(RECORDS FOR THE EXERCISE Opens)
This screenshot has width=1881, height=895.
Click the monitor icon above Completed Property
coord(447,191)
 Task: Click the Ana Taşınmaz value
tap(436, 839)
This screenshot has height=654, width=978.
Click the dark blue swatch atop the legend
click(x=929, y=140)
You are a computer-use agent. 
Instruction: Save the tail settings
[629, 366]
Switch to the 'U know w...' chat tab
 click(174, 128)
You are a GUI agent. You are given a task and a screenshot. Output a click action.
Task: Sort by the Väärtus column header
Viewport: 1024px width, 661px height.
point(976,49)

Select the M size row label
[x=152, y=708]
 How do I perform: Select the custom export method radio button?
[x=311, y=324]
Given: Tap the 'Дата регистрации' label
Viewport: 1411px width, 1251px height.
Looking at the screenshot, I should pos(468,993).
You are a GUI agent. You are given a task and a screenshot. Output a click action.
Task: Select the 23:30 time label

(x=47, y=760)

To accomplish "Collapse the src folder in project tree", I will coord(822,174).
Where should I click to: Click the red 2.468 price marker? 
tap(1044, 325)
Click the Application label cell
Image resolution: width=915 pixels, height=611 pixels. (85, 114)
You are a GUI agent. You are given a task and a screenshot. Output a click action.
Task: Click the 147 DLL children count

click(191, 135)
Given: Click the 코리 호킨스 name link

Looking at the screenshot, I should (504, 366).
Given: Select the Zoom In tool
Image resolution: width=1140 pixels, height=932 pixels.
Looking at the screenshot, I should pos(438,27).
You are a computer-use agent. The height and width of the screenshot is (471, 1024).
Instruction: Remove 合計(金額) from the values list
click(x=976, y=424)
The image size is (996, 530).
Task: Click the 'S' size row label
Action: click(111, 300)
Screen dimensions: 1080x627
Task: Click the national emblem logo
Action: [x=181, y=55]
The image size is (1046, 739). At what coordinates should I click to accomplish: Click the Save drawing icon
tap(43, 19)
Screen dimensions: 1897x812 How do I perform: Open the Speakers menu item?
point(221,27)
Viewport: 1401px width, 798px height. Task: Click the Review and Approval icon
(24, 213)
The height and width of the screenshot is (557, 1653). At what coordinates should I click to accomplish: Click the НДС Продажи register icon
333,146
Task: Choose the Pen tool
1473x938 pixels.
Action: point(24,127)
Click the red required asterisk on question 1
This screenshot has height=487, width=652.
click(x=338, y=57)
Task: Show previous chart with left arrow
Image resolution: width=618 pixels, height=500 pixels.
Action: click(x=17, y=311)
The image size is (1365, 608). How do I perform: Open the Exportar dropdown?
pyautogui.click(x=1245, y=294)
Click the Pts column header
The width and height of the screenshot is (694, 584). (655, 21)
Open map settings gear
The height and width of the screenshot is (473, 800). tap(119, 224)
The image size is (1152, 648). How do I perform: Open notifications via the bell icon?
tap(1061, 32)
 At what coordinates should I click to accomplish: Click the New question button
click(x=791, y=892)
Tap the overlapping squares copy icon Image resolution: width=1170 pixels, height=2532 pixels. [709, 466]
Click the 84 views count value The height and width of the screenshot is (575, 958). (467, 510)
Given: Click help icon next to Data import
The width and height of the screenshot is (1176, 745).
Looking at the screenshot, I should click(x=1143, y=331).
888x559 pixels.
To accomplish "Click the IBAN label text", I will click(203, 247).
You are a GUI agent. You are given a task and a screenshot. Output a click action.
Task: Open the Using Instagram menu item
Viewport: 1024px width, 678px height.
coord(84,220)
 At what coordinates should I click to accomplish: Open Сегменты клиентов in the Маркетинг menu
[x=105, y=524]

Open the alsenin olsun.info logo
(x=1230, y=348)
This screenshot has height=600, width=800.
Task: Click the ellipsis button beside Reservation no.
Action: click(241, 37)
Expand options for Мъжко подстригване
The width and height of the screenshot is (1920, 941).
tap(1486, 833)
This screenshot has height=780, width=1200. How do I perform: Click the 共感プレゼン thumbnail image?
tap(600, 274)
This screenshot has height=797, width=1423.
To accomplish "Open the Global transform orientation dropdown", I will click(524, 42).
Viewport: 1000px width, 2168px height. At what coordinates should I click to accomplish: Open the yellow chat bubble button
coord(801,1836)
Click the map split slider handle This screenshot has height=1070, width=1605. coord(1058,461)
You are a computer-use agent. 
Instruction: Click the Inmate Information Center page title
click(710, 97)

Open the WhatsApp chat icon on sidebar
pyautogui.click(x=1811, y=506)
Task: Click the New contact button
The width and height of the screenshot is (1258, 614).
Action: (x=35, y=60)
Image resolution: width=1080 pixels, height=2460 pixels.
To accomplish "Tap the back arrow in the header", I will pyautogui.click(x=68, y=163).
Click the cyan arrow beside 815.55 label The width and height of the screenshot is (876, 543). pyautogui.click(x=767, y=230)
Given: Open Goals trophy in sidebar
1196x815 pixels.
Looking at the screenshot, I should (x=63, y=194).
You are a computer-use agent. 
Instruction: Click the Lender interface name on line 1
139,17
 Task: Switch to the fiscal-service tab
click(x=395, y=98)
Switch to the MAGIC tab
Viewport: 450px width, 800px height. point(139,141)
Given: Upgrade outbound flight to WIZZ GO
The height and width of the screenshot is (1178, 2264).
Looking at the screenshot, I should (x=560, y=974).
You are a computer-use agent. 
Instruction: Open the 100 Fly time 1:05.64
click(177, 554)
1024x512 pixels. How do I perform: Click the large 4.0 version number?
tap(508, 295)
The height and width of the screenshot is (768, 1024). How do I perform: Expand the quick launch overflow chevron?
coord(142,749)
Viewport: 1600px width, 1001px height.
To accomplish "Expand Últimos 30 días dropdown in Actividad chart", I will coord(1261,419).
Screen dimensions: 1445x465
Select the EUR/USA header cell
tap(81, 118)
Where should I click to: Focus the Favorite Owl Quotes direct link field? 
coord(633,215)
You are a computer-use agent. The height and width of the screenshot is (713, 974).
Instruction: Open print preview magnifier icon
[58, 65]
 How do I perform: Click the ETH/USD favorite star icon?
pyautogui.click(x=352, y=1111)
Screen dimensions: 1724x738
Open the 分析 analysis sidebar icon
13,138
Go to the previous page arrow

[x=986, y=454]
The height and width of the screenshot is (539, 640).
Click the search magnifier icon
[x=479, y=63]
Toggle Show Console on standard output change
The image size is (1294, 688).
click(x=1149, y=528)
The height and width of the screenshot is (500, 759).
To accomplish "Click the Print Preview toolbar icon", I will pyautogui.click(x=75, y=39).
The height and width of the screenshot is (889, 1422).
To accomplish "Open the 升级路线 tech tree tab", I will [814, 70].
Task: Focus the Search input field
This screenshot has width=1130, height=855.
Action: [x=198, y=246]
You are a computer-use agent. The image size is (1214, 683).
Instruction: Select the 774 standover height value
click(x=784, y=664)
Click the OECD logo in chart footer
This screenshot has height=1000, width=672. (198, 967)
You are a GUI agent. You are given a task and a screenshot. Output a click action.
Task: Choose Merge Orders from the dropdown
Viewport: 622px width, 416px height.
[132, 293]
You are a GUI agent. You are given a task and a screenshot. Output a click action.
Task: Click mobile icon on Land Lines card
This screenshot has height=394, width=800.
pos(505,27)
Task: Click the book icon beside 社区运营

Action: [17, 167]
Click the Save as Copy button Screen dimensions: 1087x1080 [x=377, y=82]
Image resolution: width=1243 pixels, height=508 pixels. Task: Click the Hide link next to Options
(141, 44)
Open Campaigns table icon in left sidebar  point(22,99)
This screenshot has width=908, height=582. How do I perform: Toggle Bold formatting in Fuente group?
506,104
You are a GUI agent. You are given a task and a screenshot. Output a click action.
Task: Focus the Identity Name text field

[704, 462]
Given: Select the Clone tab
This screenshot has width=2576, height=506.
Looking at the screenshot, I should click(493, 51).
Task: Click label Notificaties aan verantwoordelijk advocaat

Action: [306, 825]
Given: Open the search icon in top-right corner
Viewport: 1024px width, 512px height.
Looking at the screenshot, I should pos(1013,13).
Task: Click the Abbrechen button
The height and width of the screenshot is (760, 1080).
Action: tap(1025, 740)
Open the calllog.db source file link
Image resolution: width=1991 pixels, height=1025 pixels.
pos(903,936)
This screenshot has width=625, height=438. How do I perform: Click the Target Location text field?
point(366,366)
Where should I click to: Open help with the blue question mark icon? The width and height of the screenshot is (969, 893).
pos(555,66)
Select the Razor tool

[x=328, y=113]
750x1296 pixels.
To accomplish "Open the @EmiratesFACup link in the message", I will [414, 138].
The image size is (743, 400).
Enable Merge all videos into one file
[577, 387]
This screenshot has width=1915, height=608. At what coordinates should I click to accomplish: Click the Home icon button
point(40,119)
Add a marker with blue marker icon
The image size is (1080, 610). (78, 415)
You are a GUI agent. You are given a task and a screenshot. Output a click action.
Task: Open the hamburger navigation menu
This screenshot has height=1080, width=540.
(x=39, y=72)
(RECORDS FOR THE EXERCISE Closes)
TASK INSTRUCTIONS:
Every line of the data above that includes "Choose" should be listed.

RESPONSE TO THE EXERCISE:
Task: Choose the Pen tool
Task: Choose Merge Orders from the dropdown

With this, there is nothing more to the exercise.